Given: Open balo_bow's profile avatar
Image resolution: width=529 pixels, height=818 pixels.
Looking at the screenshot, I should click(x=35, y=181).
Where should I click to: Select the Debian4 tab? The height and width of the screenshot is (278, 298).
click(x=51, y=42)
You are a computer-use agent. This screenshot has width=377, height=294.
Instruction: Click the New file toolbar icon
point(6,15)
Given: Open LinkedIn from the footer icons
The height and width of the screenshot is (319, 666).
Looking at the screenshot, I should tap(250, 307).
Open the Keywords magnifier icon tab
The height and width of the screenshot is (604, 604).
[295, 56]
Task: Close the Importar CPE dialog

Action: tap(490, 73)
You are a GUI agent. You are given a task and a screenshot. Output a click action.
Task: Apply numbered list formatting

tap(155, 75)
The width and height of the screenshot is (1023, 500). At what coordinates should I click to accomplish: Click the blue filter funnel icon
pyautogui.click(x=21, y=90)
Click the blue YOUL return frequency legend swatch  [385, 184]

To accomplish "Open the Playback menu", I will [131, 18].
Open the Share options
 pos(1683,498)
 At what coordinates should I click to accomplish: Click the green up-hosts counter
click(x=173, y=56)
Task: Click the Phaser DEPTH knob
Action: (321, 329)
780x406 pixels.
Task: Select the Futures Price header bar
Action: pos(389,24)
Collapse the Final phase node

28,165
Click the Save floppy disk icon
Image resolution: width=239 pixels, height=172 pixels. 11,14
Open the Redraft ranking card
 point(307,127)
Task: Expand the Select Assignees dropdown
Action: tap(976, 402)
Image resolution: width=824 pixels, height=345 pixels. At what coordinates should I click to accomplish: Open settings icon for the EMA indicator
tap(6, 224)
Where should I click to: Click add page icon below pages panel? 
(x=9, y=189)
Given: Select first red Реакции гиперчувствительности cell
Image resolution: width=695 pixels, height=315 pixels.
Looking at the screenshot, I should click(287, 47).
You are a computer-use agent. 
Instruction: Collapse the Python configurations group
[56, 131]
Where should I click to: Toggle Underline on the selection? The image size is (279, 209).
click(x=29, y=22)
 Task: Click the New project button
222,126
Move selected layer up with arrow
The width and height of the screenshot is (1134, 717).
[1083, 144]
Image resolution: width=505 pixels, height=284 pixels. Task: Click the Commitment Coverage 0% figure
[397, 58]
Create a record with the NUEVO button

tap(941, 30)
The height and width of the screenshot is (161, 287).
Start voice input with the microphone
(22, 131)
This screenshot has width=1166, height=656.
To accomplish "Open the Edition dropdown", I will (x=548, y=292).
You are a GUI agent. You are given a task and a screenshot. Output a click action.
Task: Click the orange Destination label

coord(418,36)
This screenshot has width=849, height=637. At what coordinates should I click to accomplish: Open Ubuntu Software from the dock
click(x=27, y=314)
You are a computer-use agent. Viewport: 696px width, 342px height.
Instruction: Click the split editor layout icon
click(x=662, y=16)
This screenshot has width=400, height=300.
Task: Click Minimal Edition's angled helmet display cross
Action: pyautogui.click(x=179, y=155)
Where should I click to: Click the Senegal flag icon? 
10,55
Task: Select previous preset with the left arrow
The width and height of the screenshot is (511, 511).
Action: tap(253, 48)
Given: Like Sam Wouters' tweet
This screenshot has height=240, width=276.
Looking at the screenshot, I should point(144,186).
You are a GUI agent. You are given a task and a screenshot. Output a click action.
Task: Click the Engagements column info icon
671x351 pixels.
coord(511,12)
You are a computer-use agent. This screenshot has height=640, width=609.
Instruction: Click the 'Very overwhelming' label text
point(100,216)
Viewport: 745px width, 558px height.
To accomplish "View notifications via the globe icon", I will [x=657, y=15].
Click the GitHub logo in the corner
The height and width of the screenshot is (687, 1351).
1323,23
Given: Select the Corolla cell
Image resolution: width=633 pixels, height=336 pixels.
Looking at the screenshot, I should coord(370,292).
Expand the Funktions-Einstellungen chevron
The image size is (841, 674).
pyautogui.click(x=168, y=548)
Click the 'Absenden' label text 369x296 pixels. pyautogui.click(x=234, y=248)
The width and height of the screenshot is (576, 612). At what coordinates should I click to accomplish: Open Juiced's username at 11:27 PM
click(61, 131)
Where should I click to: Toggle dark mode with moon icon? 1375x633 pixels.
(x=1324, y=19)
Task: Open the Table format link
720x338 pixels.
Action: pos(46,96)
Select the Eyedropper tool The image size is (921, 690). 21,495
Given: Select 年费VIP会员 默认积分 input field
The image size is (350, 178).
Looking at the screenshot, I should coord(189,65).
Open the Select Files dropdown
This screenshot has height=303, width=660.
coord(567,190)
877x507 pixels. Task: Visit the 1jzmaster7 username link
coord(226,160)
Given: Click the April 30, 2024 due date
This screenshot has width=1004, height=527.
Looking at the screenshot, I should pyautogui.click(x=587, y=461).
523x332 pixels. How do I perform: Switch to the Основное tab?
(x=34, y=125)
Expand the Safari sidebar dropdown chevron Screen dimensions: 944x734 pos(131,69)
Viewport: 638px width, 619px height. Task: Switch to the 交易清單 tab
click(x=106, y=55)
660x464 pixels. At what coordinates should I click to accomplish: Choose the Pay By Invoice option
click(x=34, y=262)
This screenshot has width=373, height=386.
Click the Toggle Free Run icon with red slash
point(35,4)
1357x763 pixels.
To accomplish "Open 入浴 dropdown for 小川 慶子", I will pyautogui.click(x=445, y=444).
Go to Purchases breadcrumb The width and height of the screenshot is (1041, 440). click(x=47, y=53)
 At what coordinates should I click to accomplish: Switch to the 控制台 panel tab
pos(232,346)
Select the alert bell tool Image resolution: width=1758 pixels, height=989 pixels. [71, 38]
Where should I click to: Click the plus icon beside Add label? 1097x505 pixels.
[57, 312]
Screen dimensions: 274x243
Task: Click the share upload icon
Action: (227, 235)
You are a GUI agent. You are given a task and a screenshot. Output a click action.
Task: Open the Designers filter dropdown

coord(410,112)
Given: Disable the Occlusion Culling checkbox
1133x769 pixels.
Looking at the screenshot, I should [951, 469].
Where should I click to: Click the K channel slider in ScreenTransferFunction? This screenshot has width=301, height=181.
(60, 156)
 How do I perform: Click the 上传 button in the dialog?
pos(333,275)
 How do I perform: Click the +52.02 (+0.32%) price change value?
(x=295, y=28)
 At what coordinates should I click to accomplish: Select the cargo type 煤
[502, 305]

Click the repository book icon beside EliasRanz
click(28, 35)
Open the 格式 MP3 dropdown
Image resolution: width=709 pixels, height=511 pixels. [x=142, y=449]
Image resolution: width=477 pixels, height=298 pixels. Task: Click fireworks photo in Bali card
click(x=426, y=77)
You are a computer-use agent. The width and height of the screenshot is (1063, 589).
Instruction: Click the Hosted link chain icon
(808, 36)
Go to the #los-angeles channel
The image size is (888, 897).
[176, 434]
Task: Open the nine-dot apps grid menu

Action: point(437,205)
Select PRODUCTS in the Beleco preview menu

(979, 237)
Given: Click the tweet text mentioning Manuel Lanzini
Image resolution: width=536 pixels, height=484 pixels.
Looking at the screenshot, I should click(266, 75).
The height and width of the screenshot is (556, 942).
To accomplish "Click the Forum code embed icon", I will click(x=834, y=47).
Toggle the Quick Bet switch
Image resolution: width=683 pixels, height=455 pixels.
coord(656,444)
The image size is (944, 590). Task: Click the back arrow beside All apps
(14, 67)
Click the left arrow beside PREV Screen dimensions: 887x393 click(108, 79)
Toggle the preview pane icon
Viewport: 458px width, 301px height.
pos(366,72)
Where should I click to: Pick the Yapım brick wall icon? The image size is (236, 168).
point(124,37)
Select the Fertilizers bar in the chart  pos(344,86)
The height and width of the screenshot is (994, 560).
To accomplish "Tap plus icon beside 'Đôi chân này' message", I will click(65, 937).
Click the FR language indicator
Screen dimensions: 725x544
◇ ◇ ◇ ◇ ◇
Given instruction
Rewrite the lines above, from the first one through the line containing "point(6,15)", inclusive, with "Instruction" renamed to "Command" and everything else left unchanged.

Expected answer
Given: Open balo_bow's profile avatar
Image resolution: width=529 pixels, height=818 pixels.
Looking at the screenshot, I should click(x=35, y=181).
Where should I click to: Select the Debian4 tab? The height and width of the screenshot is (278, 298).
click(x=51, y=42)
You are a computer-use agent. This screenshot has width=377, height=294.
Command: Click the New file toolbar icon
point(6,15)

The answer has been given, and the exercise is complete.